Hello all,
Came across my first real "problem" in all the years I've been using Linux today and I'm stumped for an answer.
I've recently built a back-up server on top of Centos 5.3 using a 3Ware 9650SE 4 port SATA card and 4 x 1.5TB drives in a RAID 5 array. I went for the 3Ware card as it has driver support already so any kernel updates won't require me to rebuild the drivers each time. My current kernel is 2.6.18-128.2.1.el5 x86_x64.
My problems started a few weeks ago with some message issues with the 3Ware card causing it to stop accessing the mounted RAID array. The only way to resolve it was a cold boot of the machine. Then today I log-in to discover the RAIDed partition has been auto un-mounted by XFS itself.
So at this point I'm not sure where the problem lies. Is it the card that is faulty/problematic or is it something with the XFS file system?
I'll take the XFS problem first as it's the most recent.
When I logged in today I found the following in my server logs:
Sep 7 21:08:19 backup kernel: XFS internal error XFS_WANT_CORRUPTED_GOTO at line 1561 of file /home/buildsvn/rpmbuild/BUILD/xfs-kmod-0.4/_kmod_build_/xfs_alloc.c.
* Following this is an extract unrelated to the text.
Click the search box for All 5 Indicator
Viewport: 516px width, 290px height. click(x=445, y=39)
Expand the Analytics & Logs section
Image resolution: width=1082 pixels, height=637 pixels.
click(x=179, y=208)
Caller 0xffffffff882e356b Sep 7 21:08:19 backup kernel: Sep 7 21:08:19 backup kernel: Call Trace: Sep 7 21:08:19 backup kernel: [<ffffffff882e1c7e>] :xfs:xfs_free_ag_extent+0x19f/0x67f Sep 7 21:08:19 backup kernel: [<ffffffff882e356b>] :xfs:xfs_free_extent+0xa9/0xc9 Sep 7 21:08:19 backup kernel: [<ffffffff882f02ad>] :xfs:xfs_bmap_finish+0xf0/0x169 Sep 7 21:08:19 backup kernel: [<ffffffff8830de46>] :xfs:xfs_itruncate_finish+0x172/0x2b3 Sep 7 21:08:19 backup kernel: [<ffffffff88326f22>] :xfs:xfs_inactive+0x22e/0x821 Sep 7 21:08:19 backup kernel: [<ffffffff8832dd66>] :xfs:xfs_validate_fields+0x24/0x4b Sep 7 21:08:19 backup kernel: [<ffffffff8832e361>] :xfs:xfs_vn_unlink+0x3d/0x4f Sep 7 21:08:19 backup kernel: [<ffffffff80063bb7>] mutex_lock+0xd/0x1d Sep 7 21:08:19 backup kernel: [<ffffffff883308fc>] :xfs:xfs_fs_clear_inode+0xa5/0xec Sep 7 21:08:19 backup kernel: [<ffffffff80022861>] clear_inode+0xd2/0x123 Sep 7 21:08:19 backup kernel: [<ffffffff8002f19a>] generic_delete_inode+0xde/0x143 Sep 7 21:08:19 backup kernel: [<ffffffff8003c1f6>] do_unlinkat+0xd5/0x141 Sep 7 21:08:19 backup kernel: [<ffffffff8005d229>] tracesys+0x71/0xe0 Sep 7 21:08:19 backup kernel: [<ffffffff8005d28d>] tracesys+0xd5/0xe0 Sep 7 21:08:19 backup kernel: Sep 7 21:08:19 backup kernel: xfs_force_shutdown(sdb1,0x8) called from line 4267 of file /home/buildsvn/rpmbuild/BUILD/xfs-kmod-0.4/_kmod_build_/xfs_bmap.c. Return address = 0xffffffff882f02ea Sep 7 21:08:19 backup kernel: Filesystem "sdb1": Corruption of in-memory data detected. Shutting down filesystem: sdb1 Sep 7 21:08:19 backup kernel: Please umount the filesystem, and rectify the problem(s)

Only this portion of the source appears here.